----- SUPPLIED RECORDS -----

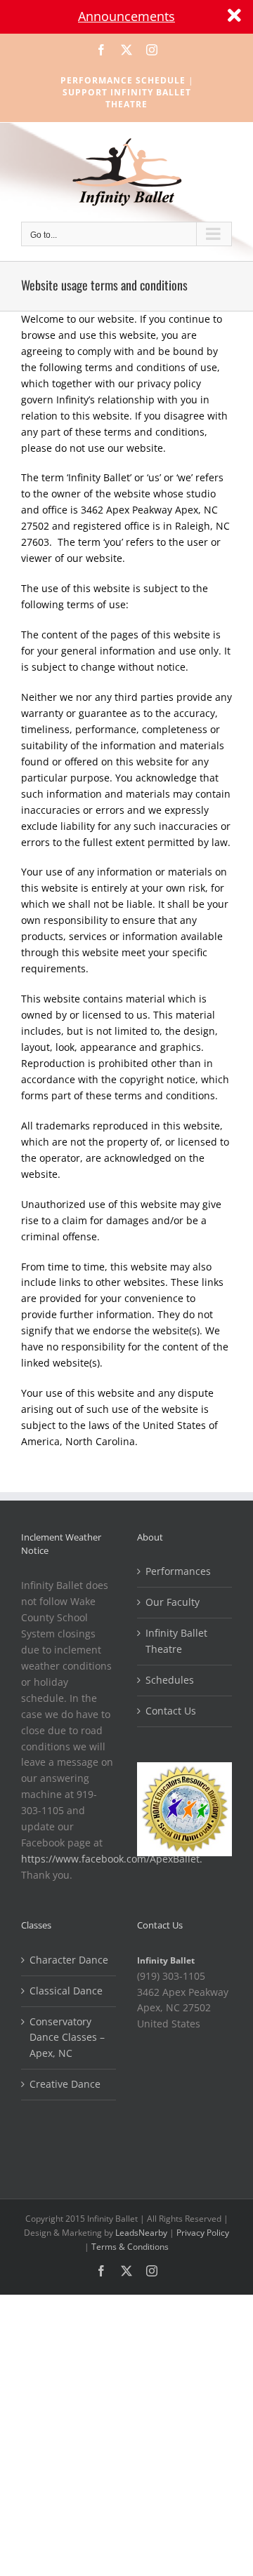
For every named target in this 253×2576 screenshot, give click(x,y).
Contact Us (170, 1710)
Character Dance (69, 1959)
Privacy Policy (202, 2233)
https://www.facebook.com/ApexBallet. (111, 1858)
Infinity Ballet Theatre (176, 1641)
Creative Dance (65, 2084)
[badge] (184, 1769)
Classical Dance (66, 1990)
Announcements (126, 16)
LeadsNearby (141, 2233)
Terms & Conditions (130, 2247)
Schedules (169, 1679)
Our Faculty (172, 1602)
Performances (178, 1571)
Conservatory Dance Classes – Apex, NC (67, 2037)
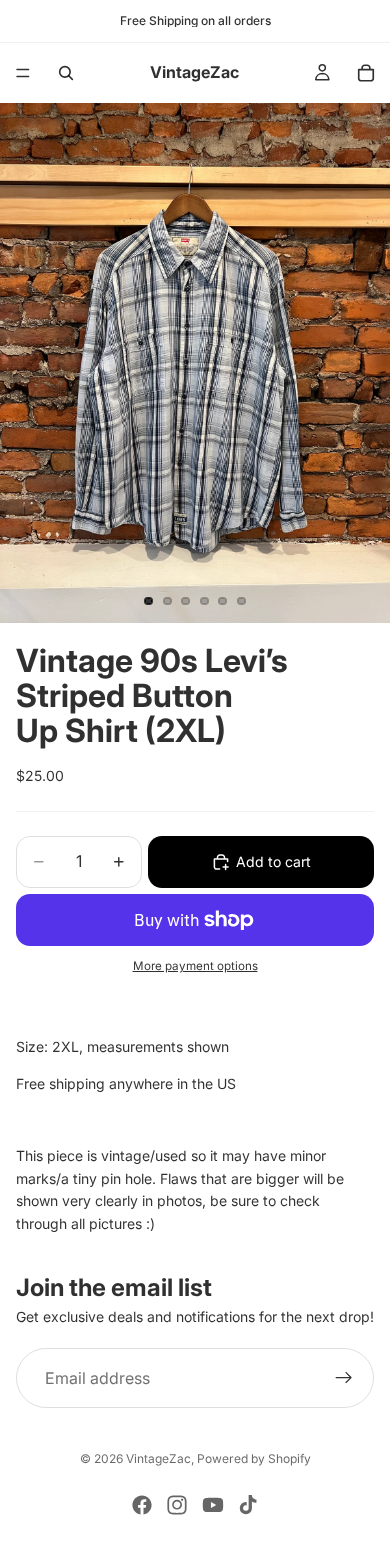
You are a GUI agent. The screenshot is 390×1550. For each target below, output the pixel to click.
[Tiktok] (248, 1505)
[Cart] (366, 73)
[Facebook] (142, 1505)
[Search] (66, 73)
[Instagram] (177, 1505)
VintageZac (158, 1458)
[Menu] (23, 73)
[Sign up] (344, 1378)
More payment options (195, 966)
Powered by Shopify (254, 1458)
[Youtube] (213, 1505)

-----

* [EXERCISE AIM]: Pictures aside, write out all of the records exactly.

* [EXERCISE SOLUTION]:
For every named target in this 253×2576 screenshot, give click(x,y).
Contact Us (170, 1710)
Character Dance (69, 1959)
Privacy Policy (202, 2233)
https://www.facebook.com/ApexBallet. (111, 1858)
Infinity Ballet Theatre (176, 1641)
Creative Dance (65, 2084)
[badge] (184, 1769)
Classical Dance (66, 1990)
Announcements (126, 16)
LeadsNearby (141, 2233)
Terms & Conditions (130, 2247)
Schedules (169, 1679)
Our Faculty (172, 1602)
Performances (178, 1571)
Conservatory Dance Classes – Apex, NC (67, 2037)
You are a GUI agent. The screenshot is 390×1550. For each target below, output the pixel to click.
[Tiktok] (248, 1505)
[Cart] (366, 73)
[Facebook] (142, 1505)
[Search] (66, 73)
[Instagram] (177, 1505)
VintageZac (158, 1458)
[Menu] (23, 73)
[Sign up] (344, 1378)
More payment options (195, 966)
Powered by Shopify (254, 1458)
[Youtube] (213, 1505)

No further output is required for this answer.